Le Secrétaire d'Etat John Kerry et son homologue iranien Javad Sharif
Retour à l'actualité
brûlante pour ma prochaine émission, que j'ai intitulée : "Daesh, Iran, le
Moyen-Orient de tous les dangers". C'est vrai que, du point de vue de la
sécurité internationale et des risques existentiels pour Israël, la double
perspective d'un Califat islamique triomphant, d'une part, et d'un Iran
possédant la bombe atomique, d'autre part, sont des cauchemars.
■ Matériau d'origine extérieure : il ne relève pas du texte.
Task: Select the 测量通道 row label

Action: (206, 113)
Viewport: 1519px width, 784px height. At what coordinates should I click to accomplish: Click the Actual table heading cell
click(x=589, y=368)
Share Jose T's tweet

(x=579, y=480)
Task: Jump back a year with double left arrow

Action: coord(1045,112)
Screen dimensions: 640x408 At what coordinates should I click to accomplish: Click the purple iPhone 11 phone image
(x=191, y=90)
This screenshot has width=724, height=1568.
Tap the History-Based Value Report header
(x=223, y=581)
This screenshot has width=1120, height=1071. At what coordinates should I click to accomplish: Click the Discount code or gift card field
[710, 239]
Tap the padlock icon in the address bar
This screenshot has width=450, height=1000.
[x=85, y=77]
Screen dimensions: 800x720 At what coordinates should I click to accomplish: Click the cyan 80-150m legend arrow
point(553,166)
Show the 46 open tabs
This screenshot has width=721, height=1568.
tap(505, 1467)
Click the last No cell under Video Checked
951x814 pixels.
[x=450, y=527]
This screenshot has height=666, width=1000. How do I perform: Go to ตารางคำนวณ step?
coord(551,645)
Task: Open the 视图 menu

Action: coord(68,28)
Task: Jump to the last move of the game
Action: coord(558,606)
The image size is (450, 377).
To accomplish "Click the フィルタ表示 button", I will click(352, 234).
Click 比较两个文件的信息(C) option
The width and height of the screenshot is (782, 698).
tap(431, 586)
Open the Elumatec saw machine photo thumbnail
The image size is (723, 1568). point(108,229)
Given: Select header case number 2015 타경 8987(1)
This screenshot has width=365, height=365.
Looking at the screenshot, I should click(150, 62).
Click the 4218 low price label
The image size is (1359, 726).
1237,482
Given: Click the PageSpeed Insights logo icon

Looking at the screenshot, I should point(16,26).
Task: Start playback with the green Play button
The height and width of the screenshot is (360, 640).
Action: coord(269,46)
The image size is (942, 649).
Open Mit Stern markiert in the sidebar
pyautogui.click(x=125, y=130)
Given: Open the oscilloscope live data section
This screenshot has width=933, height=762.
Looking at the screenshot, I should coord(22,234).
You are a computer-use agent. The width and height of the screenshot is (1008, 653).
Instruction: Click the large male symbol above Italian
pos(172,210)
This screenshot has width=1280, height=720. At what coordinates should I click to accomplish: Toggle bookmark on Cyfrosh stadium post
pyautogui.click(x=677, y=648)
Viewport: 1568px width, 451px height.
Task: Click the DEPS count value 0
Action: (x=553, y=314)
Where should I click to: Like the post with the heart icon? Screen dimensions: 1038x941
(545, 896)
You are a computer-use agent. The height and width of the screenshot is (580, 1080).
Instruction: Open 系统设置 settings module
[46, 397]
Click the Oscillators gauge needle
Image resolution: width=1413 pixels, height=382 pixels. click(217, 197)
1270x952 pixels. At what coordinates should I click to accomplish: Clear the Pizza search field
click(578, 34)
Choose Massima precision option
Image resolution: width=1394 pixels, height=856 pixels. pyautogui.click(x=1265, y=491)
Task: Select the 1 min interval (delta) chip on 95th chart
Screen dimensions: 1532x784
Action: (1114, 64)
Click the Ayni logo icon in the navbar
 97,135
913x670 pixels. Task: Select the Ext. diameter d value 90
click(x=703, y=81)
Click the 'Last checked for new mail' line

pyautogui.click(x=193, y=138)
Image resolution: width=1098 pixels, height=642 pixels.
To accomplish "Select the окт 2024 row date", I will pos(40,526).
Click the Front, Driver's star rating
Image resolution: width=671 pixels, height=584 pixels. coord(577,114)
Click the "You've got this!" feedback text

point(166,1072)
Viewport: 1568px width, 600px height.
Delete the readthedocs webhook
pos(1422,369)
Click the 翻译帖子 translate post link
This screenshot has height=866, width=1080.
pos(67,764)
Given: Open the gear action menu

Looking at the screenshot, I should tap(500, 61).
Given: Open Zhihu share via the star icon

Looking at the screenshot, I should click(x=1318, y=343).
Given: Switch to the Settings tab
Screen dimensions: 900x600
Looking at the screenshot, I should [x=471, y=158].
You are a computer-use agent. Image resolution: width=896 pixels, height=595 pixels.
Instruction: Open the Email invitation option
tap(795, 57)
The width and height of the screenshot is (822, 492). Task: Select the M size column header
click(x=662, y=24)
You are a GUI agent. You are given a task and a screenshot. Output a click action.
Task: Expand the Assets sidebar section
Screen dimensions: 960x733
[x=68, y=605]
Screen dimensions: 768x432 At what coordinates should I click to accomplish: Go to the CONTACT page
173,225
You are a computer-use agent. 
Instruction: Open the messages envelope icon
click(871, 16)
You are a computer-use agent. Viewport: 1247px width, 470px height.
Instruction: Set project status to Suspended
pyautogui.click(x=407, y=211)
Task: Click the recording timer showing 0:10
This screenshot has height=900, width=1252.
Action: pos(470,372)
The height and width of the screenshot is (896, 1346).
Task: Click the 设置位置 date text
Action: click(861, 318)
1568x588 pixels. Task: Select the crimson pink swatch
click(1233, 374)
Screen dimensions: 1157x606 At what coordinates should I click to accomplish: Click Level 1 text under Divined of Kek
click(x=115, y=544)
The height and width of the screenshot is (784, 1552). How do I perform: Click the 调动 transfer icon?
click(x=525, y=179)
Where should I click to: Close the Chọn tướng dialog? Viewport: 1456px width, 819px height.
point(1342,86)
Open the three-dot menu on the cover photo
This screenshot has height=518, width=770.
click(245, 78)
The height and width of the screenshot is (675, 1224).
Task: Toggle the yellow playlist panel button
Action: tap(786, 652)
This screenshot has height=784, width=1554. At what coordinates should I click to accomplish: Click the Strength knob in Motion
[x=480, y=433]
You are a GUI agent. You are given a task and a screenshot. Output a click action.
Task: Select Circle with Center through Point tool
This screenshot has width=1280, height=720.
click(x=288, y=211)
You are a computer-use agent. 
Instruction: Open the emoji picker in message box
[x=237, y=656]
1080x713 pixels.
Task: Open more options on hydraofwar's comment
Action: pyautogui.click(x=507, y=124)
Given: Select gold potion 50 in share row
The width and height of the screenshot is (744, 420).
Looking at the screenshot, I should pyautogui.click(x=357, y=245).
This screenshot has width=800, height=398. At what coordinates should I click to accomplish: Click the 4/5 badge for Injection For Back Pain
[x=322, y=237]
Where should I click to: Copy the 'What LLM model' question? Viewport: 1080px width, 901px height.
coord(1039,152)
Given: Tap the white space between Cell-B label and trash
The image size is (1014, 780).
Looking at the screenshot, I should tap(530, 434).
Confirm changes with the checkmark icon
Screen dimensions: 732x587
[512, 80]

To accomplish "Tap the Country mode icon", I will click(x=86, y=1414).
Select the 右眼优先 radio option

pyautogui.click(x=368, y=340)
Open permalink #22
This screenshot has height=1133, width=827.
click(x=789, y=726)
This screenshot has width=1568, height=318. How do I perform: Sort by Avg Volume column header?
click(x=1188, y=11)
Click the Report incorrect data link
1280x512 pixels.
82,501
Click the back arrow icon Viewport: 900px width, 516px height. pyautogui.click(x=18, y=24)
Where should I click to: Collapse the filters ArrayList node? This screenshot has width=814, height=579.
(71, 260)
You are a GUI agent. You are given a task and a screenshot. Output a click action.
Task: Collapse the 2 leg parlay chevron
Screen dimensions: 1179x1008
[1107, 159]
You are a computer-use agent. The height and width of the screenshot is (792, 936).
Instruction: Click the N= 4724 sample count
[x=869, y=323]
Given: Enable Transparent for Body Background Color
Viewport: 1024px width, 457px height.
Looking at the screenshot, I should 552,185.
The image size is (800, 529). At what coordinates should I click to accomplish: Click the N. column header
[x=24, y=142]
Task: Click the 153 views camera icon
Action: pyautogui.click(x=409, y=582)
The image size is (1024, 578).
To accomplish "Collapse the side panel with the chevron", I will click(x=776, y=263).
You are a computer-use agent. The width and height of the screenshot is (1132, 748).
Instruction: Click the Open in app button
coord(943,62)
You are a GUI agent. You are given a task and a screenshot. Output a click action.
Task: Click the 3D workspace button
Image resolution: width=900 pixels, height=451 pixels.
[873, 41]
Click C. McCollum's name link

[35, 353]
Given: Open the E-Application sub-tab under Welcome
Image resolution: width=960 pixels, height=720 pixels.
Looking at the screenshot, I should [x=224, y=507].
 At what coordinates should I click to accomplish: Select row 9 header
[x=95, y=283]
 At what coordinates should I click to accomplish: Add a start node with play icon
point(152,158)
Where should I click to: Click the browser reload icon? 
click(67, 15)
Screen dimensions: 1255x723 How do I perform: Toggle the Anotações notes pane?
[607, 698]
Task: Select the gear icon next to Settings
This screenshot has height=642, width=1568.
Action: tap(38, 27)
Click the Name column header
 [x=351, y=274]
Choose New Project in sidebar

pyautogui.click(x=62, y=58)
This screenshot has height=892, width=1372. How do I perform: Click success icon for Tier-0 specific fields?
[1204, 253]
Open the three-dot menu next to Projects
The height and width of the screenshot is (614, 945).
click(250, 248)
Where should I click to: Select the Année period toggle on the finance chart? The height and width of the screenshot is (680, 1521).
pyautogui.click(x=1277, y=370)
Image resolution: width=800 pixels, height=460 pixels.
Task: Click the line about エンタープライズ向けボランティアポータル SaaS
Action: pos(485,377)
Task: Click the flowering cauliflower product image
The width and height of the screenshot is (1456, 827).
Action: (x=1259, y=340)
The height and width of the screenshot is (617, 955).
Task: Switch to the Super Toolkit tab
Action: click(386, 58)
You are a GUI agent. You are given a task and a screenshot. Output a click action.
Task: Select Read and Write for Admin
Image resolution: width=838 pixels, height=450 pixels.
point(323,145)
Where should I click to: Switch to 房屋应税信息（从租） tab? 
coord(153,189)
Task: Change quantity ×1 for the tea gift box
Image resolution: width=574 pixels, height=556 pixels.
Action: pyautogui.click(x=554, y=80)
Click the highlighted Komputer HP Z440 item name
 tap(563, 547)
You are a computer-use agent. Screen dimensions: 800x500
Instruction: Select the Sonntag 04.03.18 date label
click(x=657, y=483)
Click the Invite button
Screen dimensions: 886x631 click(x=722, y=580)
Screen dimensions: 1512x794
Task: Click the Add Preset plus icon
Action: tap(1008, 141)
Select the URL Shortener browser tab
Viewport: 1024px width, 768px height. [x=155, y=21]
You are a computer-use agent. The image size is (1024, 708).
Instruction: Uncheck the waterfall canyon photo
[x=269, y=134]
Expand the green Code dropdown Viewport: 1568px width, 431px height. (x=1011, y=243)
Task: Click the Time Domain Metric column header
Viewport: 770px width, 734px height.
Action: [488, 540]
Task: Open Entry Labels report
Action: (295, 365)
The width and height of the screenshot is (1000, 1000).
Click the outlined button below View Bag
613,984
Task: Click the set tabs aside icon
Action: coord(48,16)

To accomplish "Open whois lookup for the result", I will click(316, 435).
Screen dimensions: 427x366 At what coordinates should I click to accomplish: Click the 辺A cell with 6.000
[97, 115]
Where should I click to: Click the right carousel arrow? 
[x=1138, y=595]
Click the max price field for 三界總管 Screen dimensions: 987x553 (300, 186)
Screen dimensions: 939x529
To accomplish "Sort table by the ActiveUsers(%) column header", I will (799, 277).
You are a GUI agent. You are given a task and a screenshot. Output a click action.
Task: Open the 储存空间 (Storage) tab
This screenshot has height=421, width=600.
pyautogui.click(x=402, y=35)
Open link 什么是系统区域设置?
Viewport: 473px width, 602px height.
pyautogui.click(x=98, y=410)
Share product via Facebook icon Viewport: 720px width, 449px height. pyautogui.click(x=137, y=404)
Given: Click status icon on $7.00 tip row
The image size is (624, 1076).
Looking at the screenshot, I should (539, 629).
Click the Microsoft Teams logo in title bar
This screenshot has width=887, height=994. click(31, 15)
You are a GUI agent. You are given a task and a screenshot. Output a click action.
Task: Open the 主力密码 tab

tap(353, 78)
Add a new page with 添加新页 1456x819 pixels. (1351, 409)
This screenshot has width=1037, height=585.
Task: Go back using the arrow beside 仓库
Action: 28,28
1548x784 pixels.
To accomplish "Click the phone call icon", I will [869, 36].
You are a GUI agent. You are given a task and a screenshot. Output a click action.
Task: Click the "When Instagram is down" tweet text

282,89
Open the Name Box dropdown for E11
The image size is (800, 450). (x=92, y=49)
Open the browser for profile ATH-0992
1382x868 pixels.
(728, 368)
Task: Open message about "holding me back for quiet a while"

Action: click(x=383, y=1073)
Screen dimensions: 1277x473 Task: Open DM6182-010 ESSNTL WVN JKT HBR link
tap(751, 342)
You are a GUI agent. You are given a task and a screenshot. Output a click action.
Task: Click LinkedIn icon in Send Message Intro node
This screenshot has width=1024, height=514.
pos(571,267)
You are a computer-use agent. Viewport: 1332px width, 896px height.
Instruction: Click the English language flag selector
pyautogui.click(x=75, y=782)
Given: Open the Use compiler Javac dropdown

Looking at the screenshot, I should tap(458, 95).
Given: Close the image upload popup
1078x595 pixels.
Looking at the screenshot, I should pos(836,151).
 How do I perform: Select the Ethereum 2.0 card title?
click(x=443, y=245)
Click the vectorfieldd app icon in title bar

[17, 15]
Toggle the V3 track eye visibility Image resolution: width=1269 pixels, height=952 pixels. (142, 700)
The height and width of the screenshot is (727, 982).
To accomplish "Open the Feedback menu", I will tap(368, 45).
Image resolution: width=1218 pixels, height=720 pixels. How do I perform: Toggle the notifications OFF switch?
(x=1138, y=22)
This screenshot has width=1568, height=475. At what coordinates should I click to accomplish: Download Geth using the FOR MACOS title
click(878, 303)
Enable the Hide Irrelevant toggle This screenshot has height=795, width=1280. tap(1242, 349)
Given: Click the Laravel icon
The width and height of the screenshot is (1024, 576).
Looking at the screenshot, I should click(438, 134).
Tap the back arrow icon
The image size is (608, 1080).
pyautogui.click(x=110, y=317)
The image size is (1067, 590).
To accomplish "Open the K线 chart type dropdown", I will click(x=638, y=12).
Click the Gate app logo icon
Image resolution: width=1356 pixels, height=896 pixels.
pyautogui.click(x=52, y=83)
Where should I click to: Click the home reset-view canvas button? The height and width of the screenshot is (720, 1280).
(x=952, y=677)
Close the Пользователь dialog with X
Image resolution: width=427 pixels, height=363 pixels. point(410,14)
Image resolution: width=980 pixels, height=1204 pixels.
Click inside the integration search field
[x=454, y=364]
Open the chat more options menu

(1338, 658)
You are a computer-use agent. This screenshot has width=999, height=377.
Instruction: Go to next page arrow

En même temps
ces deux acteurs s'affrontent directement, dans la grande fracture entre
Sunnites et Chiites : et ce qu'on a vu, il y a un mois et demi, avec l'accord
cadre de Lausanne sur le nucléaire iranien, découle aussi de choix
géopolitiques faits par les Occidentaux, qui espèrent ainsi gérer les deux
menaces en même temps. Pour en parler, j'aurai le plaisir d'avoir à nouveau
comme invité un des meilleurs spécialistes sur la sécurité internationale, Bruno
Tertrais. Pour rappel Bruno Tertrais est maître de recherche à la Fondation
pour la Recherche Stratégique, et membre de "l'International Institute for
Strategic Studies" de Londres. Ses domaines de spécialisation sont la
stratégie américaine, la sécurité au Moyen-Orient en en Asie, et les questions
nucléaires. Le menu de cet interview est très riche, aussi je vais partager
notre entretien en deux parties. En première moitié d'émission, on parlera de
ce projet d'accord entre les grandes puissances et la République Islamique
d'Iran , un projet encore bien nébuleux pour le moment, mais on verra ce qu'il
implique, vu des Etats-Unis, vu d'Israël et vu des Etats arabes du
Moyen-Orient. Et puis en deuxième partie, on parlera du Daesh ou "Etat
islamique", en se limitant à l'aspect militaire de la guerre engagée
maintenant par une vaste coalition de pays.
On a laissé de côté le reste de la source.